Camp Holloway was established in 1962. It was located along Route 19 approximately 3km east of Pleiku in the Central Highlands of Vietnam. The camp was named in 1963 for Piasecki CH-21 helicopter pilot Warrant Officer Charles E. Holloway, who in December 1962 became the first aviator assigned to the 81st Transportation Company to be killed in action.

The 81st Transportation Company, re-equipped in 1963 with Bell UH-1 Huey helicopters, later became the 119th Assault Helicopter Company.

A Viet Cong attack in the early morning hours of February 7, 1965, killed seven, wounded 104 and destroyed 10 aircraft. At the time CIA Analyst Chester L. Cooper and national security adviser McGeorge Bundy were visiting Saigon on behalf of the State Department to assess the war. The attack prompted U.S. President Lyndon B. Johnson to begin bombing North Vietnam. A 1997 meeting between American and Vietnamese officials revealed that the attack was not ordered by Hanoi, nor were they aware of Cooper and Bundy's visit.

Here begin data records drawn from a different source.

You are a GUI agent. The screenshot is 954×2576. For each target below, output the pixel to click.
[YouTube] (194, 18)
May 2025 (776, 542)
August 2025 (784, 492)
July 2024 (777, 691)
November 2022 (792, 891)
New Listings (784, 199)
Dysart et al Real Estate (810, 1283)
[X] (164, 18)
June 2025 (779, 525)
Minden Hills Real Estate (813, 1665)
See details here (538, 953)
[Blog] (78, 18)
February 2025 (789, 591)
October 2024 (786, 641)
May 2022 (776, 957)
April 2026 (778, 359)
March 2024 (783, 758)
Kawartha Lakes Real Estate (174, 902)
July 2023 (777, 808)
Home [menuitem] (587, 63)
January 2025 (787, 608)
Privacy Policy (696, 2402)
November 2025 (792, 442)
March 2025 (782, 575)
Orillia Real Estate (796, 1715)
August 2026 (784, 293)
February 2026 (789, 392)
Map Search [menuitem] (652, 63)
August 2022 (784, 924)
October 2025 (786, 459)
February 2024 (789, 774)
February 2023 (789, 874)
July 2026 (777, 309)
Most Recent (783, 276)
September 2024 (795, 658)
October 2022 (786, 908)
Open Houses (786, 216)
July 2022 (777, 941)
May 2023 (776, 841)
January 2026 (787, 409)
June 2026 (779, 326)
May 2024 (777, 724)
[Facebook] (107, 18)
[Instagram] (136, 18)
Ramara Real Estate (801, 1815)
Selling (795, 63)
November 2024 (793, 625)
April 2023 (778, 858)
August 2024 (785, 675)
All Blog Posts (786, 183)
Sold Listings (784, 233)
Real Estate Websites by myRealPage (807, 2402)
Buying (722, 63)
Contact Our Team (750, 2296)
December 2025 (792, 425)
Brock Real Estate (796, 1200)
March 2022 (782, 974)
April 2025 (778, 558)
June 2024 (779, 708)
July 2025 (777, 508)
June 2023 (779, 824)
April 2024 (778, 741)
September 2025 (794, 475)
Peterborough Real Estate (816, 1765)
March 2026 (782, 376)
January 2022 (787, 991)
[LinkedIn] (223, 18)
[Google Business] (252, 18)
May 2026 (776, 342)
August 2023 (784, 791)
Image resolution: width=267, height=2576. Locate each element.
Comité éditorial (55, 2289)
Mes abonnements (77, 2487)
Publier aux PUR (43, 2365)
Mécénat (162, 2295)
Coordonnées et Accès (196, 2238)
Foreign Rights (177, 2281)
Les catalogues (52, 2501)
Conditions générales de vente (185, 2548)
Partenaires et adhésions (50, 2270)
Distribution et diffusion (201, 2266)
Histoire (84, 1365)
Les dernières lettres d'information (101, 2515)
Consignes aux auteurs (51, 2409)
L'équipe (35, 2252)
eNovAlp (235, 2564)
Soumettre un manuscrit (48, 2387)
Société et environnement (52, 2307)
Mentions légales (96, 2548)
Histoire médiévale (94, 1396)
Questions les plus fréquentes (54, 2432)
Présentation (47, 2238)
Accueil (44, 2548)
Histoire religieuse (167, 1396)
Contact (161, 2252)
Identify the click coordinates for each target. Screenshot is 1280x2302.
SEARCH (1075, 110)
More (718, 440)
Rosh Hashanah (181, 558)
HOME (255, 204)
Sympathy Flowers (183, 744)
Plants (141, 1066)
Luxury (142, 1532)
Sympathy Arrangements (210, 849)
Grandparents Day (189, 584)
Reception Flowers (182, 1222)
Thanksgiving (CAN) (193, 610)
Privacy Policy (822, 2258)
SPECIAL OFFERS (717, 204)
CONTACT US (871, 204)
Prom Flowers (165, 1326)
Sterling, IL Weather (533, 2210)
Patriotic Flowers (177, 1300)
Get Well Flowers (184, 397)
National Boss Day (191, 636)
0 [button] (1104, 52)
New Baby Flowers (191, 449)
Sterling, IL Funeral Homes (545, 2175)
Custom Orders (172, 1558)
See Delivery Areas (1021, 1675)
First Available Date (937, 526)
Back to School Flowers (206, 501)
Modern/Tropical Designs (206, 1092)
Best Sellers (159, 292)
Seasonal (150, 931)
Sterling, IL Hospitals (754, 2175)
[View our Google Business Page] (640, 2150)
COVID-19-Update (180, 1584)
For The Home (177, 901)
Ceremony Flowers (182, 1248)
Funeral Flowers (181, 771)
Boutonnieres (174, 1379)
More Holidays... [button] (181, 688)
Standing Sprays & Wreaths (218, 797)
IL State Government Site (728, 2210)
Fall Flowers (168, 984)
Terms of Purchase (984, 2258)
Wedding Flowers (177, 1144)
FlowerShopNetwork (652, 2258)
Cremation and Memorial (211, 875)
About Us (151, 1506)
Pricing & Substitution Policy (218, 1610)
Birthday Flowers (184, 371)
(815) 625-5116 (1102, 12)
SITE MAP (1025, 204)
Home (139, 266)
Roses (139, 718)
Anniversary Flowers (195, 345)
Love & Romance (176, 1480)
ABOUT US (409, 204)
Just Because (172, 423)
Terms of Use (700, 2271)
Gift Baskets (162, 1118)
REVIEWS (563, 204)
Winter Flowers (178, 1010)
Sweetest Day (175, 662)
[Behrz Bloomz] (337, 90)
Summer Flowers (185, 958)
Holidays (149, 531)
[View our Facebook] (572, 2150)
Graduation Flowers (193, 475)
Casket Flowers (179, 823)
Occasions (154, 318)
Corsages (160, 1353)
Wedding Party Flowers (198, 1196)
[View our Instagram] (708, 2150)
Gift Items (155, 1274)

In December 1965, the 170th Aviation Company joined with the 119th to create the 52nd Aviation Battalion. The base eventually expanded to house the headquarters of the 52d Combat Aviation Battalion, now part of the 17th Combat Aviation Group, 1st Aviation Brigade. At its peak, Camp Holloway was home to two additional UH-1 "Huey" assault helicopter companies, the 179th Aviation Support Helicopter Company Boeing CH-47A Chinook, an Cessna O-1 Bird Dog unit the 219th Reconnaissance Airplane Company (Headhunters), a Sikorsky CH-54 Skycrane company, and other supporting units. B Troop, 7th Squadron, 17th Air Cavalry also was stationed at Camp Holloway for a period of time. In 1972 B Troop, 7/17th Air Cavalry was redesignated H Troop, 17th Cavalry Regiment.

At 02:30 on 26 January 1968 the camp was attacked by mortar fire and sappers from two companies of the People's Army of Vietnam (PAVN) 408th Sapper Battalion resulting in five UH-1 helicopters and one ammunition storage area destroyed.

In 1973 Camp Holloway was transferred to the Army of the Republic of Vietnam. Today it serves as a training base for the PAVN.